• [Estratto della pagina]
━━━━━━━━━━━━━━━━━━━━━━━━━━━━━━

L’uomo che porterà buon gusto e maniere educate alla monarchia.

Bisogna dire che la scena di apertura è piuttosto clamorosa, forse è anche la migliore di tutto il film, ma non mi aspettavo un inizio così figo. Gli elefanti da battaglia di Annibale, Mordred attaccano le mura di Camelot e re Uther Pendragon (un redivivo Eric Bana che, comunque, si vede pochino) parte al galoppo, con Excalibur in pugno a fargli un culo così, purtroppo non sbatacchia insieme due gusci di cocco, ma non posso pretendere di avere proprio tutto da un film, dovrò farmi bastare gli elefanti da battaglia.

Minuto uno: Spuntano gli elefanti da guerra, ti dimentichi dei libri e inizi a goderti il film sul serio.

━━━━━━━━━━━━━━━━━━━━━━━━━━━━━━

• [Sezione dati]
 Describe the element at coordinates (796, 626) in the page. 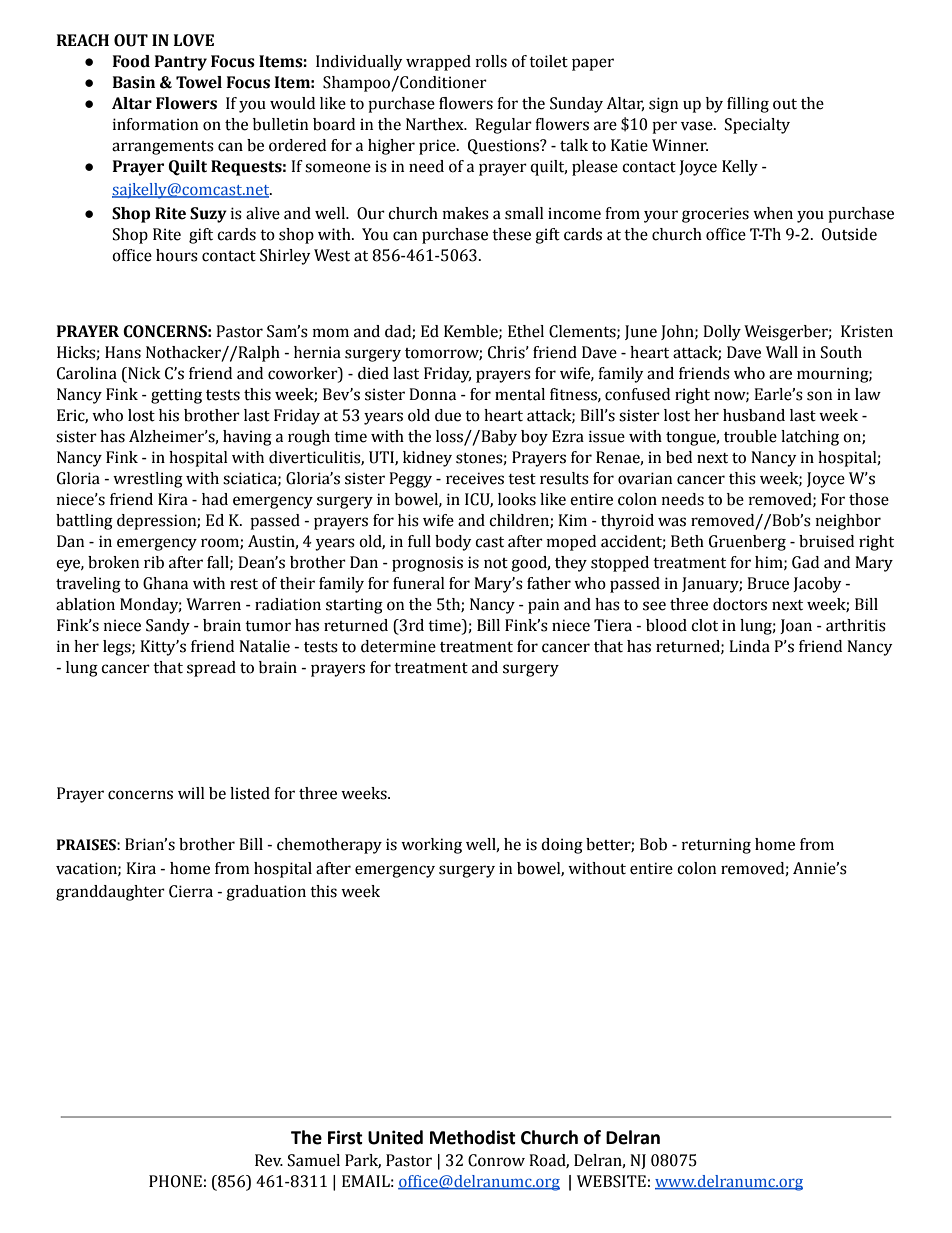

I see `Joan` at that location.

━━━━━━━━━━━━━━━━━━━━━━━━━━━━━━

• [Consegne dell'esercizio]
• a. Nella recensione, riscrivi il passo da "L’uomo che porterà" a "film sul serio." e sostituisci "elefanti" con "rinoceronti".
• b. Rispondi a queste domande sulla recensione:
(i) Quale attore interpreta re Uther Pendragon?
(ii) Con quale spada in pugno parte al galoppo il re?
(iii) Che cosa spunta al minuto uno?

• [Soluzioni]
• a.
L’uomo che porterà buon gusto e maniere educate alla monarchia.

Bisogna dire che la scena di apertura è piuttosto clamorosa, forse è anche la migliore di tutto il film, ma non mi aspettavo un inizio così figo. Gli rinoceronti da battaglia di Annibale, Mordred attaccano le mura di Camelot e re Uther Pendragon (un redivivo Eric Bana che, comunque, si vede pochino) parte al galoppo, con Excalibur in pugno a fargli un culo così, purtroppo non sbatacchia insieme due gusci di cocco, ma non posso pretendere di avere proprio tutto da un film, dovrò farmi bastare gli rinoceronti da battaglia.

Minuto uno: Spuntano gli rinoceronti da guerra, ti dimentichi dei libri e inizi a goderti il film sul serio.

• b.
(i) Eric Bana.
(ii) Excalibur.
(iii) Gli elefanti da guerra.